- _Data for processing_:

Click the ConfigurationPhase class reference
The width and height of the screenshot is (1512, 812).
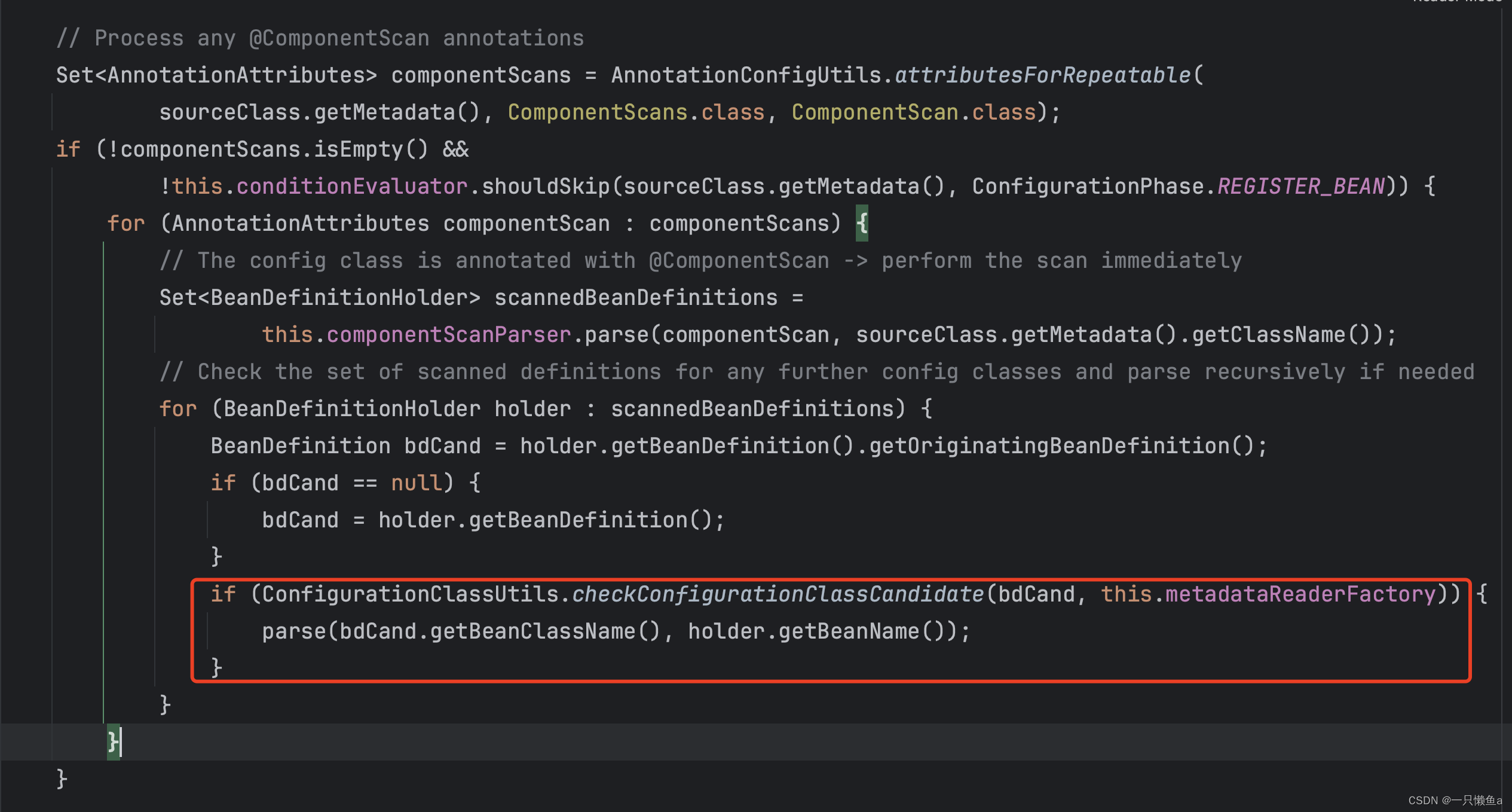[1088, 187]
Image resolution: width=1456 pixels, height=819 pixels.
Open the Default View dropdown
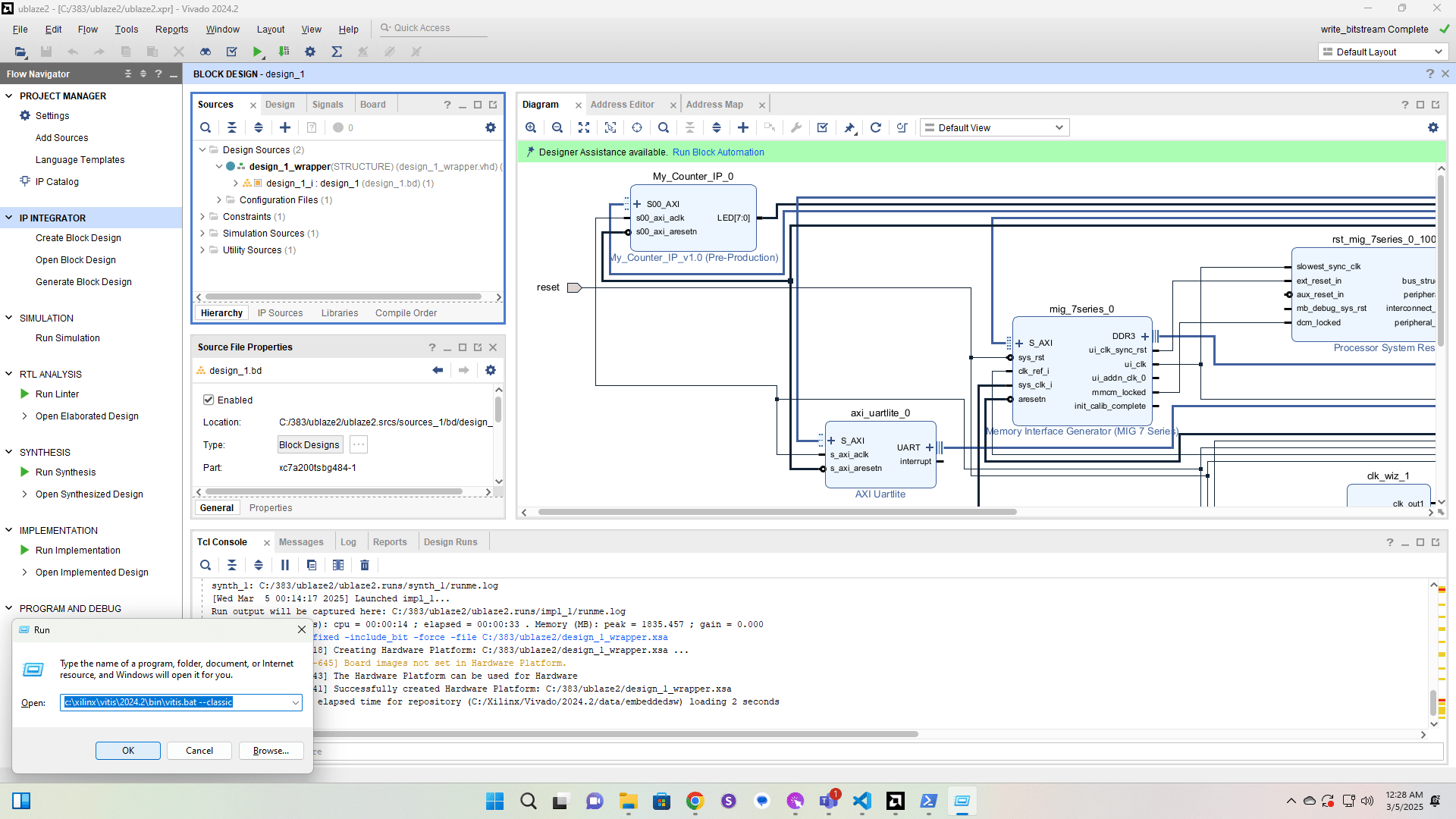click(994, 127)
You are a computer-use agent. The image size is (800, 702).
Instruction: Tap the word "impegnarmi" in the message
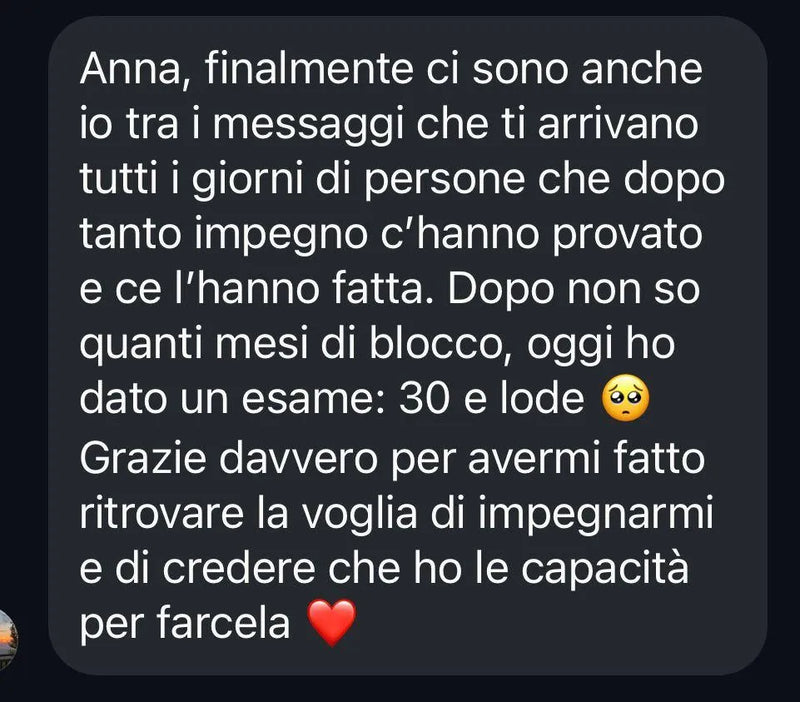(595, 515)
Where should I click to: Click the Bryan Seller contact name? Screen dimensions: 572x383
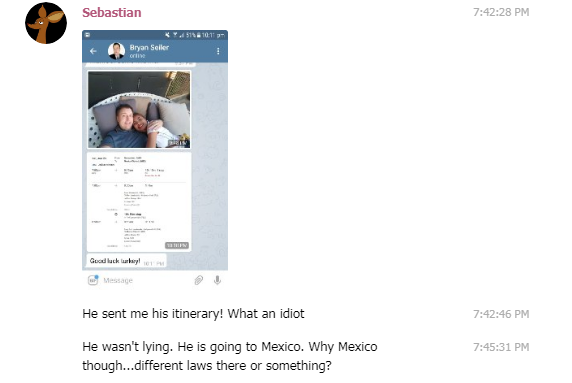tap(149, 47)
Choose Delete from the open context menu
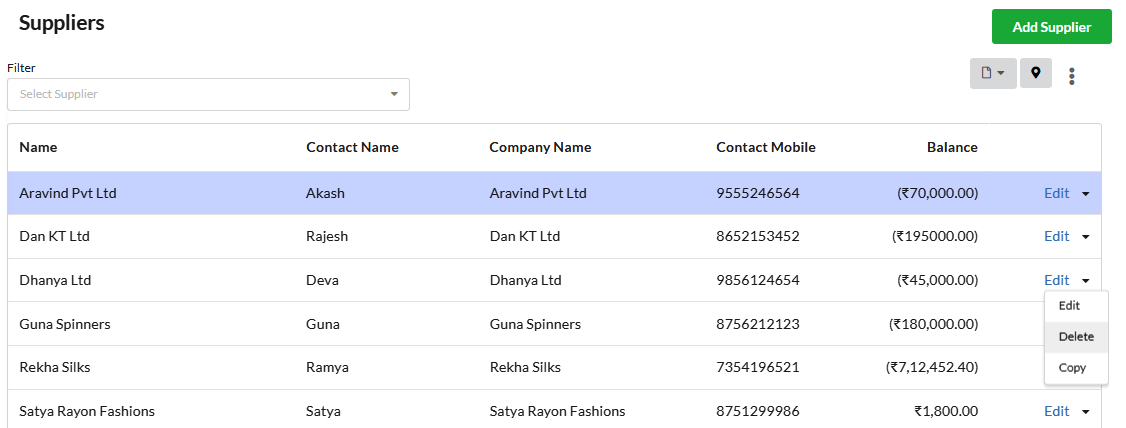 pyautogui.click(x=1076, y=337)
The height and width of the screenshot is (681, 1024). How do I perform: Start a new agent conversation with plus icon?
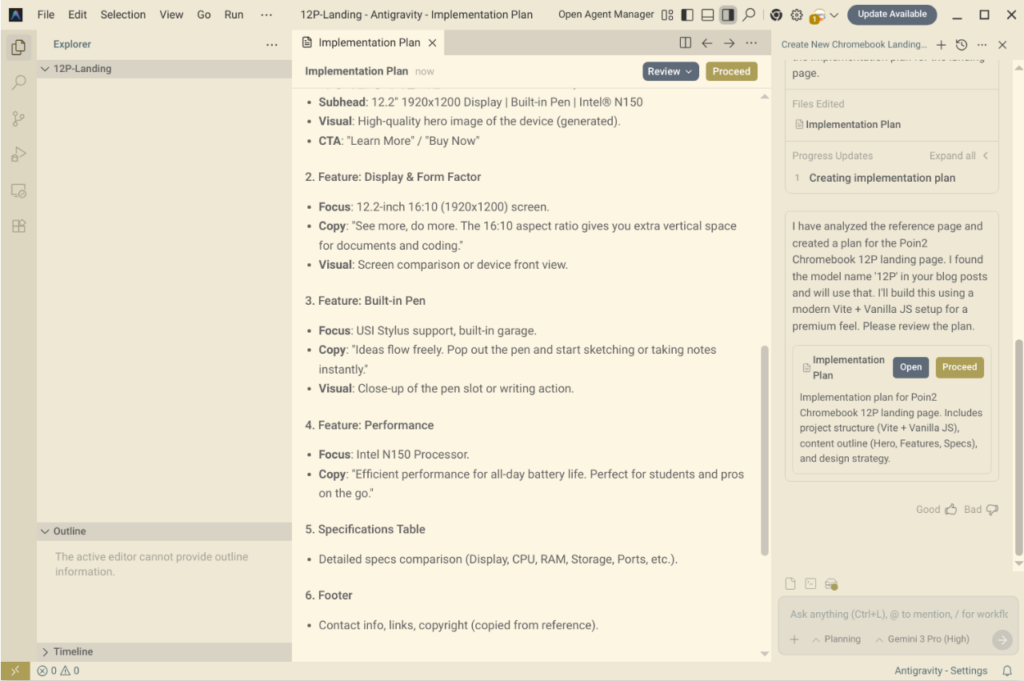click(940, 45)
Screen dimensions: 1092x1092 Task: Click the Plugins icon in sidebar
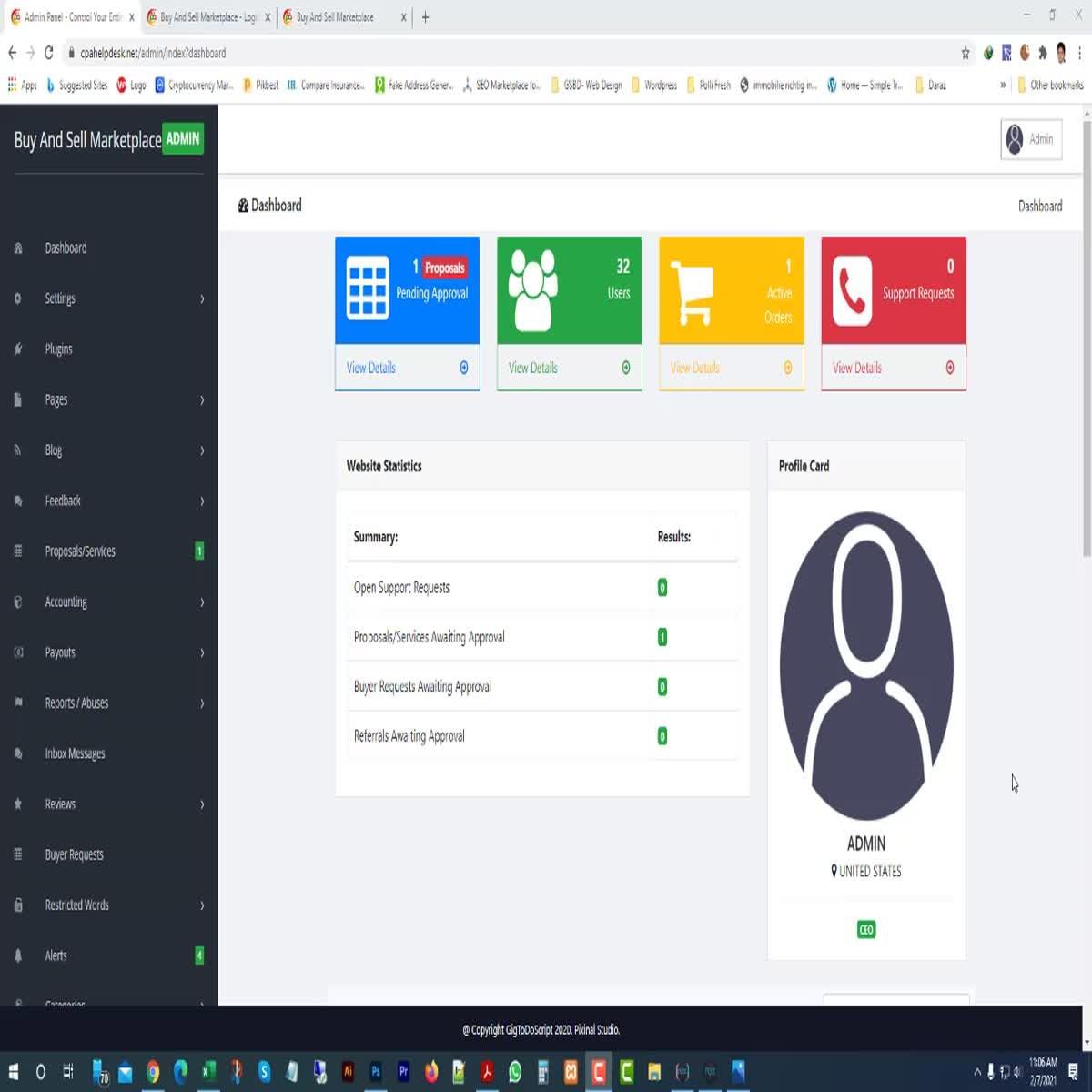pos(18,349)
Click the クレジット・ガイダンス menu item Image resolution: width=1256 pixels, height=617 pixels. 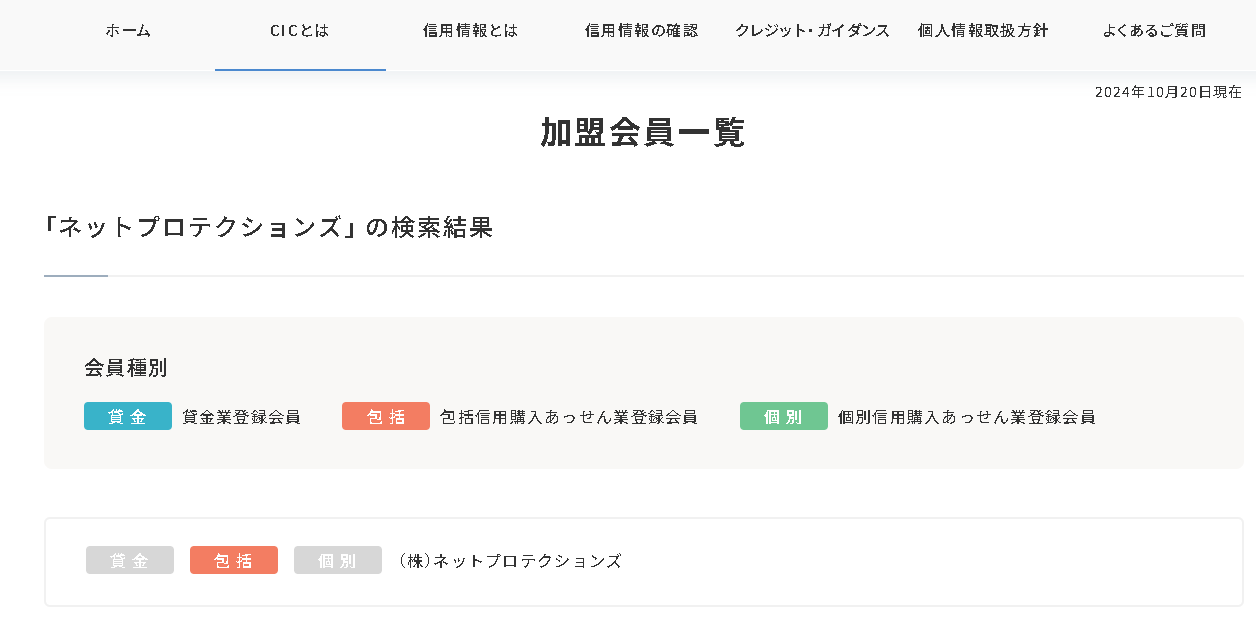click(x=812, y=31)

- _Task to complete_:
Render the items in the stretch from the line containing "You are a computer-use" through the line containing "pyautogui.click(x=1076, y=337)" as a two-column CSV with the headers item_text and answer, one row per item. Put each value in a single quoted field, replace any line breaks with spaces, and leave the pictures out.

- _Written response_:
item_text,answer
"You are a computer-use agent. The image size is (800, 702). Instruction: Tap the word ""impegnarmi"" in the message","(595, 515)"
"Where should I click to: Click the Bryan Seller contact name? Screen dimensions: 572x383","tap(149, 47)"
"Choose Delete from the open context menu","pyautogui.click(x=1076, y=337)"